2. We conducted our audit in accordance with standards of auditing
generally accepted in India. Those Standards require that we plan and
perform the audit to obtain reasonable assurance about whether the
financial statements are free of material misstatement. An audit
includes examining, on a test basis, evidence supporting the amounts
and disclosures in the financial statements. An audit also includes
assessing the accounting principles used and significant estimates made
by the Management, as well as evaluating the overall financial
statement presentation. We believe that our audit provides reasonable
basis for our opinion.
3. As required by the Companies (Auditor's Report) Order, 2003 as
amended by the Companies (Auditor's Report) (Amendment) Order, 2004
("the order") issued by the Central Government of India in terms of
sub section (4A) of Section 227 of the Companies Act, 1956, we enclose
in the Annexure a statement on the matters specified in paragraphs 4
and 5 of the said order.
4. Further to our comments in the Annexure referred to in Paragraph
(3) above; we report that;
(i) we have obtained all the information and explanations, which to the
best of our knowledge and belief were necessary for the purpose of our
audit;
(ii) in our opinion, proper books of accounts as required by law have
been kept by the Company so far as appears from our examination of
those books;
(iii) the Balance Sheet, the Profit & Loss Account and the Cash Flow
Statement dealt with by this report are in agreement with the books of
accounts;
(iv) in our opinion, the Balance Sheet, the Profit & Loss Account and
the Cash Flow Statement dealt with by this report comply with the
accounting standards referred to in sub-section (3C) of Section 211 of
the Companies Act, 1956;
(v) based on the representations made by the Directors and taken on
record by the Board of Directors of the Company and the information and
explanations given to us, none of the Directors is, as at March 31,
2011, prima-facie disqualified from being appointed as a director in
terms of clause (g) of sub- section (1) of Section 274 of the Companies
Act, 1956 and
(vi) in our opinion and to the best of our information and according to
the explanations given to us, the said accounts, subject to :
Note V(i) - regarding non-provision of doubtful debts of 83,80,299/-;
Note V(ii) - regarding diminution in the value of investments;
Note VII - non amortization of miscellaneous expenditure.

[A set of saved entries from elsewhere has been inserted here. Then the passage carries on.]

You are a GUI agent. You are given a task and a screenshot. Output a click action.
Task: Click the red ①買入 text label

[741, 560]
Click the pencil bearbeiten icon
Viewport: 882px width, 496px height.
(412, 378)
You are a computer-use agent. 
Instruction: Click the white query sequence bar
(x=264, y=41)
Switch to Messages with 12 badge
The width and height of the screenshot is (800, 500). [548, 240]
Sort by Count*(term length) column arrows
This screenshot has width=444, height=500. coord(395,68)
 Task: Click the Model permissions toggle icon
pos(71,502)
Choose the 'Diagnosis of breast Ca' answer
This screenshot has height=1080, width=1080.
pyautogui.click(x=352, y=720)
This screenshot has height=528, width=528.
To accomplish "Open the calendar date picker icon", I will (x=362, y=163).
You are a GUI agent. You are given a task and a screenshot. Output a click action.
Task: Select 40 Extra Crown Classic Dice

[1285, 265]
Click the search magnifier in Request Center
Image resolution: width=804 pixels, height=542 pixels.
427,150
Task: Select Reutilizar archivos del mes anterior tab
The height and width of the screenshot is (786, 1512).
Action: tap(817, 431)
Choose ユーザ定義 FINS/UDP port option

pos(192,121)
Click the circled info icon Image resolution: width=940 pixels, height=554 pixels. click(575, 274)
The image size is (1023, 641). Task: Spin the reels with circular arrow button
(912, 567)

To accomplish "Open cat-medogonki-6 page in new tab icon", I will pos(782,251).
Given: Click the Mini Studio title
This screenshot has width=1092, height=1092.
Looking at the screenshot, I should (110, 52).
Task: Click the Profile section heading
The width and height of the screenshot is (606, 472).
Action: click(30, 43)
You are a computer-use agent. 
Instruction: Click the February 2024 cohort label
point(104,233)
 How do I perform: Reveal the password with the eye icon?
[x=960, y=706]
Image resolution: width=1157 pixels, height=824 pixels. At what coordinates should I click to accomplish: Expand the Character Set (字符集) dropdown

Read together with other notes in Schedule 'N', give the
information required by the Companies Act, 1956, in the manner so
required and give a true and fair view in conformity with the
accounting principles generally accepted in India:
(a) in the case of the Balance Sheet, of the State of affairs of the
company as at March 31, 2011;
(b) in the case of Profit & Loss Account of the PROFIT of the Company
for the year ended on that date and
(c) in the case of the Cash Flow Statement, of the cash flows for the
year ended on that date.
Annexure to the Auditors' Report
(Referred to in paragraph 3 of our Report of even date for the year
ended 31" March 2011.)
(i) In respect of its Fixed Assets
(a) The records showing full particulars including quantitative details
and situation of fixed assets needs to be updated.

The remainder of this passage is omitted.